00:14:18.100 | What it does is that it's going to take the query, generate Python code, and the Python code is going to be

00:14:26.900 | executed in a sandbox, in a secure, safe sandbox.

00:14:31.060 | And it can be whatever is supported, whatever Python packages are available in the environment.

00:14:39.940 | Usually, you use it to generate diagrams.

00:14:43.460 | And it's going to generate the Python code, which is going to generate that visual representation.

00:14:50.260 | It's going to execute the code.

00:14:52.660 | The code is going to save the image somewhere on the file system inside the sandbox.

00:14:57.140 | Then the agent is going to pull that image out of the sandbox and send it back to the client application.

00:15:05.060 | Okay, so like what I said, this is quite a lot to digest, right?

00:15:10.340 | But the thing is, you just have to go through and get a mental model of how that works.

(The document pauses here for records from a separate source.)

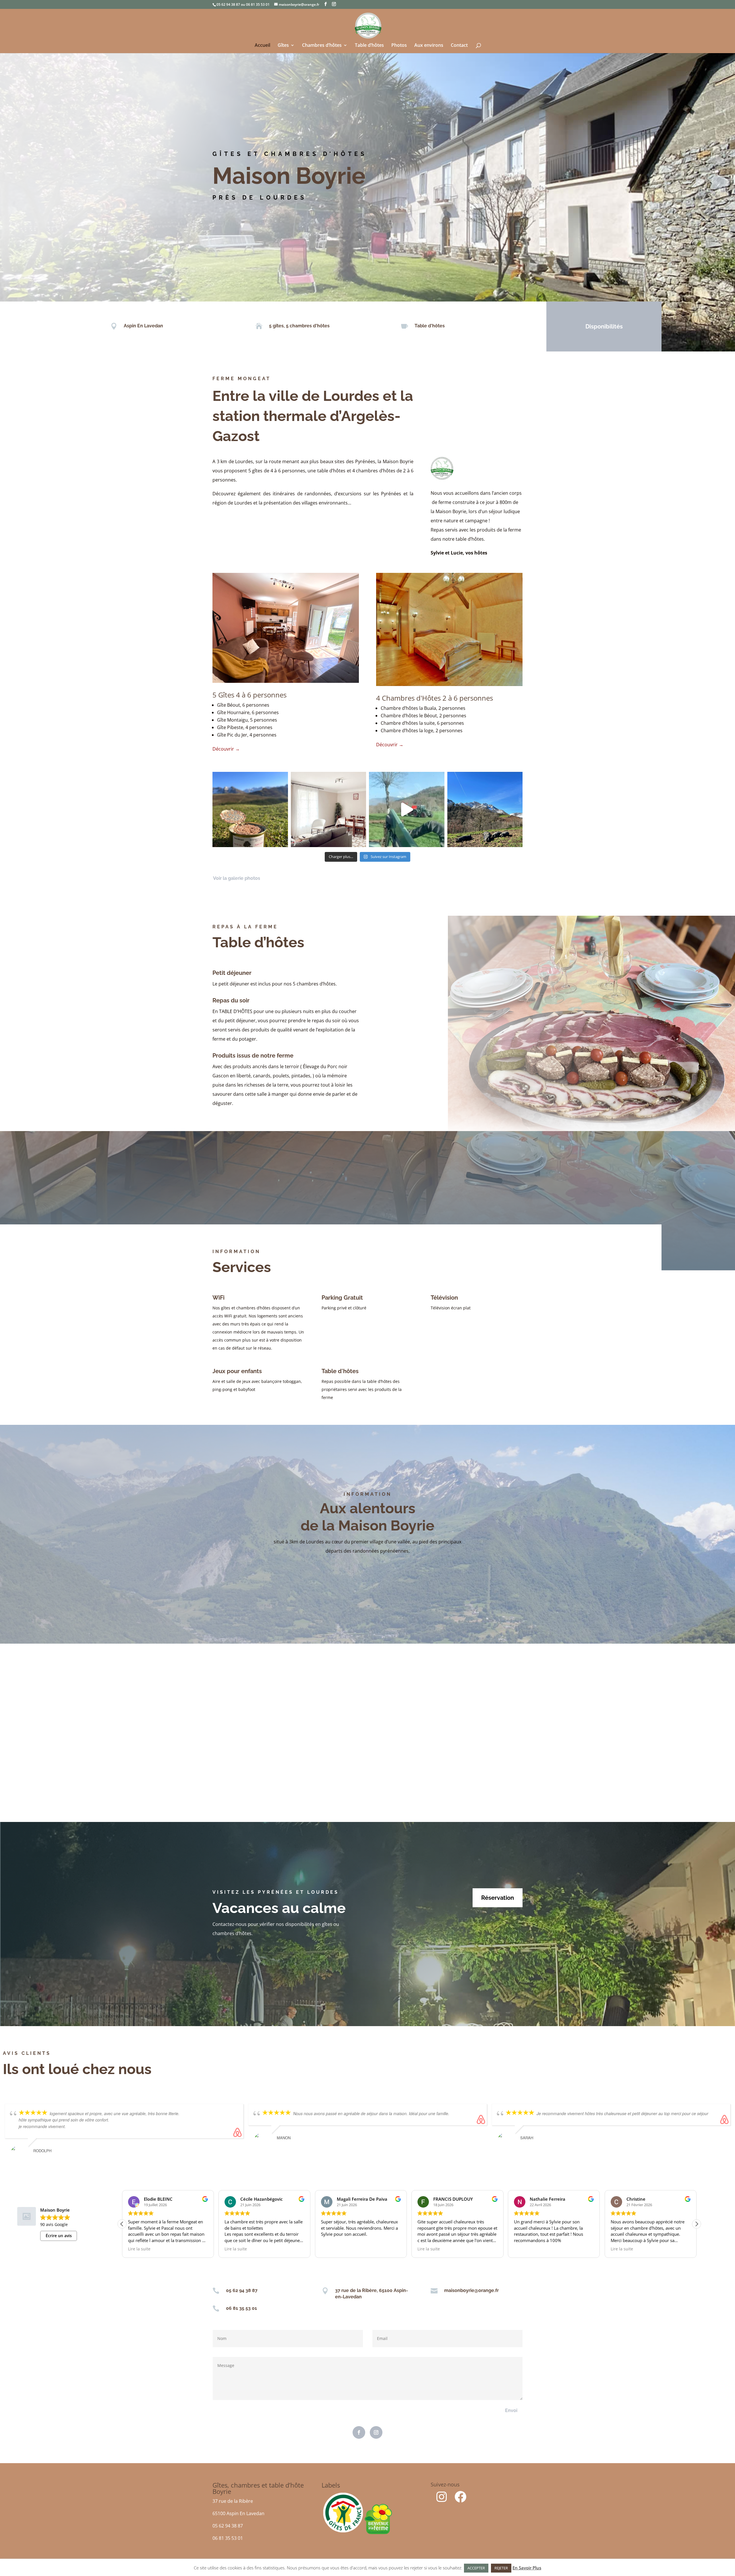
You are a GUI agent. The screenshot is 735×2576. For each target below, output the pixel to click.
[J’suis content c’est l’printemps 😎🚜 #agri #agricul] (406, 809)
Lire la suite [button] (236, 2249)
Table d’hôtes (369, 45)
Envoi (511, 2410)
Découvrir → (226, 749)
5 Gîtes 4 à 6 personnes (249, 694)
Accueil (262, 45)
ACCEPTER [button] (476, 2568)
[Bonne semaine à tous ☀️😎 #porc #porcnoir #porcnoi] (485, 809)
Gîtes (283, 45)
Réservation (497, 1897)
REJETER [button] (501, 2568)
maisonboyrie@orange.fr (471, 2290)
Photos (399, 45)
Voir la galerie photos (236, 878)
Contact (459, 45)
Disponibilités (604, 326)
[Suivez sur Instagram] (376, 2432)
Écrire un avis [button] (59, 2235)
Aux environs (428, 45)
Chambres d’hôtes (322, 45)
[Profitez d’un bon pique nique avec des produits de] (250, 809)
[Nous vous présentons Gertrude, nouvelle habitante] (328, 809)
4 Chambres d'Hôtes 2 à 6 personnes (434, 698)
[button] (696, 2224)
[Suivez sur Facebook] (359, 2432)
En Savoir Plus (526, 2568)
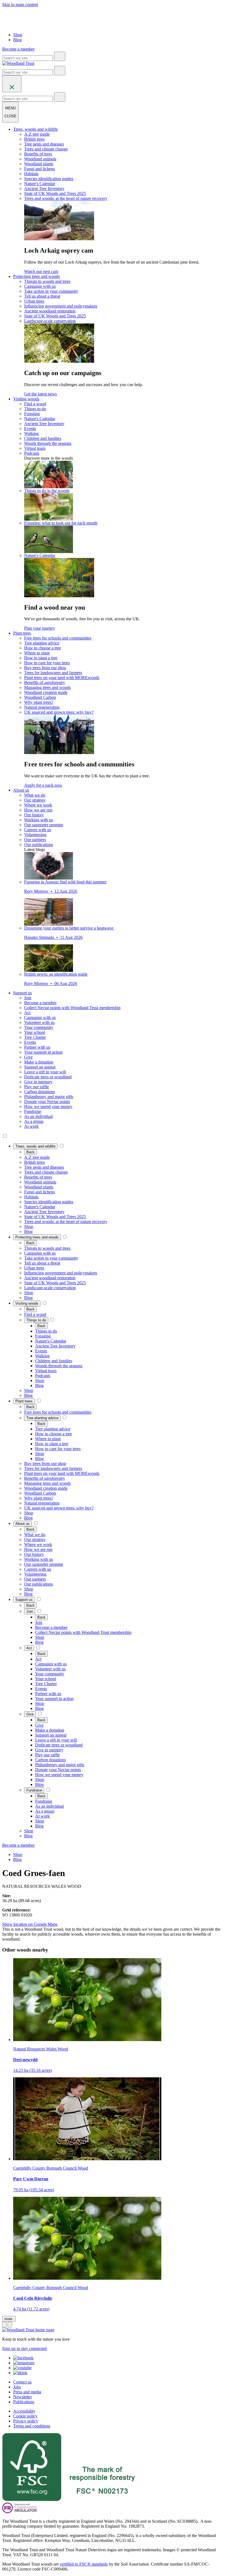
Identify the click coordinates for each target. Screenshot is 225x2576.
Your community (38, 1027)
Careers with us (37, 829)
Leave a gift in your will (45, 1072)
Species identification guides (48, 178)
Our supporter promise (43, 824)
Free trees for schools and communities (57, 638)
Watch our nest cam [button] (41, 271)
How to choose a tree (42, 648)
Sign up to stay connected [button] (24, 2348)
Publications (23, 2401)
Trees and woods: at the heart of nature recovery (65, 198)
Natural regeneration (42, 707)
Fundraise (32, 1111)
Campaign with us (40, 286)
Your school (34, 1032)
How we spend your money (48, 1106)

00:15:15.940 | And once you understand that, you don't have to manage it yourself, which is quite interesting.

00:15:22.020 | Today?

00:15:26.180 | Do we have a vector database today?

00:15:30.580 | I'm blinking.

00:15:33.300 | I think we do.

00:15:34.260 | I think we do.

00:15:34.900 | I think we do.

00:15:34.980 | But I'm going to double check.

00:15:36.180 | Because we ingest the documents, and I think we ingest the documents inside an AI search instance.

00:15:42.420 | One more very important thing, function calling.

00:15:47.860 | So to be honest, function calling is not new when it comes to LLMs.

00:15:52.580 | I was doing function calling like literally when the first version of TGPT was announced by

00:15:58.020 | asking the LLM to give me answers from separated by commas and say generate a function and an argument

00:16:05.780 | separated by commas.

00:16:06.580 | You can still do it, by the way.

00:16:07.860 | But nowadays, it's much more efficient to have structured output.

00:16:12.420 | It generates a well-formed JSON.

00:16:14.900 | Even the LLMs are optimized under the hood inside the data center to generate

00:16:21.220 | JSON optimally.

00:16:27.060 | So the principle of function calling, actually, the name is bad.

00:16:31.940 | I've hated that name ever since it was coined because it's not function calling.

00:16:36.820 | It's function routing.

00:16:37.940 | The LLM does not call anything.

00:16:40.580 | An LLM runs on a GPU.

00:16:42.740 | It's not going to call any code.

00:16:45.780 | So what it does, rather, is that it generates a JSON representation telling you

00:16:53.860 | what function to call with what parameter values.

00:16:56.420 | And it's going to map.

00:16:57.780 | It's going to decide which function to call.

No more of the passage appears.